**Questions:**
a. According to the blog excerpt, which laptop replaced the Tecra?
b. Repeat the blog excerpt word for word from "Sustainable Planning" to "of the economy.".
c. Go on with the blog excerpt from the point at which it stops.

**Document passage:**
━━━
The Tecra sat for years on my desk, though I used it less and less, and replaced it with an IBM T42 about a year and half ago. With a 166MHz processor, 64MB of RAM, a 2GB hard drive, and Windows 98b the Tecra had become a door stop long ago. It was a solid machine, though, and I miss its presence in a strange way. A lot of good, and bad, times flew from my fingers into its keyboard, to wife, relatives, friends, and clients.


Posted by Paul at 08:21 PM

February 12, 2007

Sustainable Planning

Sustainability: Planning's Redemption or Curse?
Author: Michael Gunder, PhD

An excellent comment on how too often planners leave out the environmental and social equity components of sustainability in favor of the economy.

"Sustainability is often defined as a balance of the three E's: the environment, the economy, and social equity. But as planners embrace the concept, the sustainability 'balance' heavily favors one E: the economy. Michael Gunder warns that planners risk sacrificing the environment and social equity in the name of sustainable economic development."
━━━
**Supplied material:**
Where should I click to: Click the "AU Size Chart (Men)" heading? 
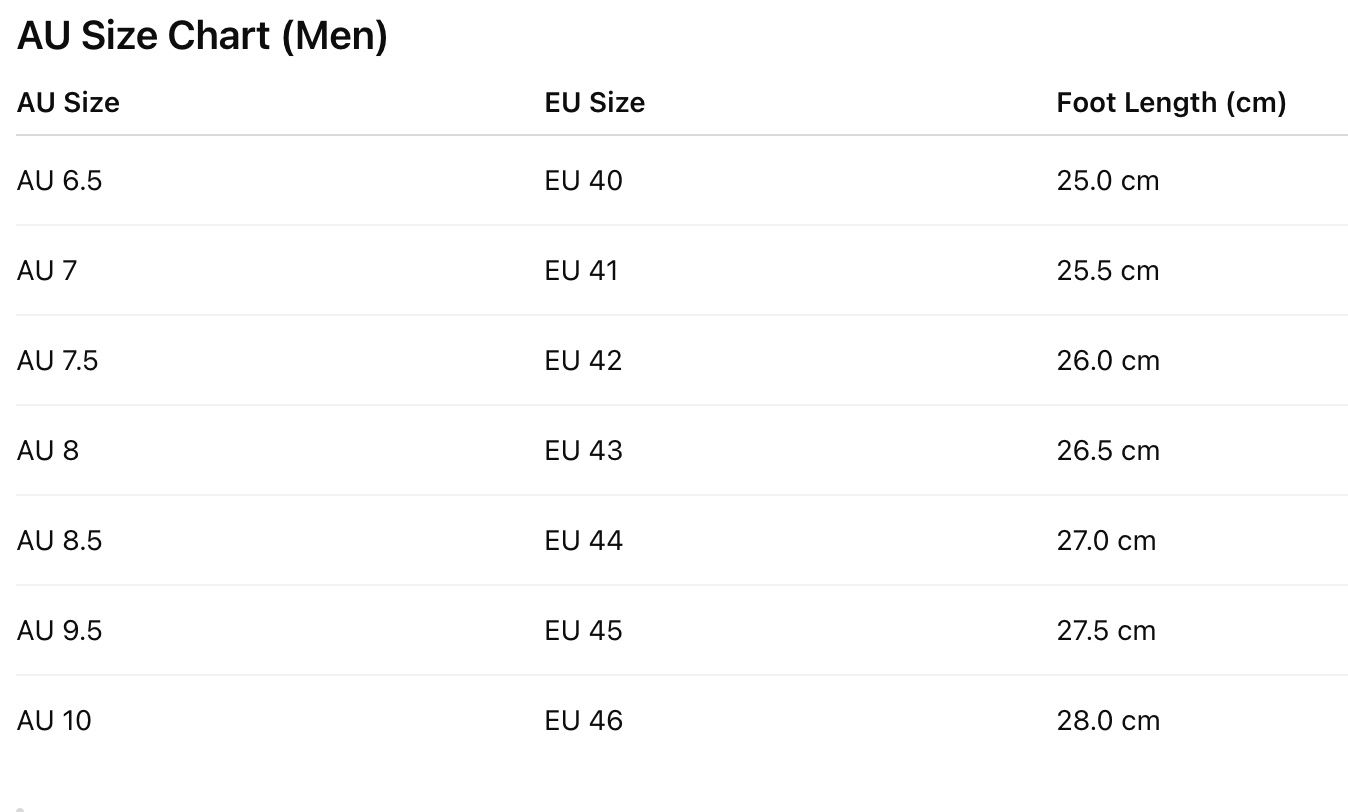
━━━
**Task responses:**
a. An IBM T42

b.
Sustainable Planning

Sustainability: Planning's Redemption or Curse?
Author: Michael Gunder, PhD

An excellent comment on how too often planners leave out the environmental and social equity components of sustainability in favor of the economy.

c.
Posted by Paul at 09:55 PM

February 10, 2007

Deer Lake in Mid-Winter

Yumi and I roamed around Burnaby's Deer Lake this afternoon for the first time in months. Five years ago we lived much closer to this beautiful park and used to walk it several times a week, so it was like visiting an old friend.

The view to the northeast from the upper meadow beneath where the penitentiary used to be.

The old ditches on the former pen farm are clearly visible amongst the flattened vegetation in the winter sun.

An old fence gradually decays next to a road.

A leaning tree extends over the lake.

A gorgeous pileated woodpecker looks for lunch.

Posted by Paul at 09:22 PM

February 09, 2007

Review: Bush Telegraph

Bush Telegraph: Discovering the Pacific Province
by Stephen Hume

This is a gem of a collection of essays by Stephen Hume about British Columbia, ranging from history to nature to even a few recipes for native berries. Hume has a nose for tales that reveal the human condition and our relationship to the geography and history of this amazing province. From the wisdom of first nations to the aspirations of early immigrants, these stories are pictures into the human soul and our relationship with the ocean and land around us. Hume's prose displays an intense dedication to his craft and is a joy to read.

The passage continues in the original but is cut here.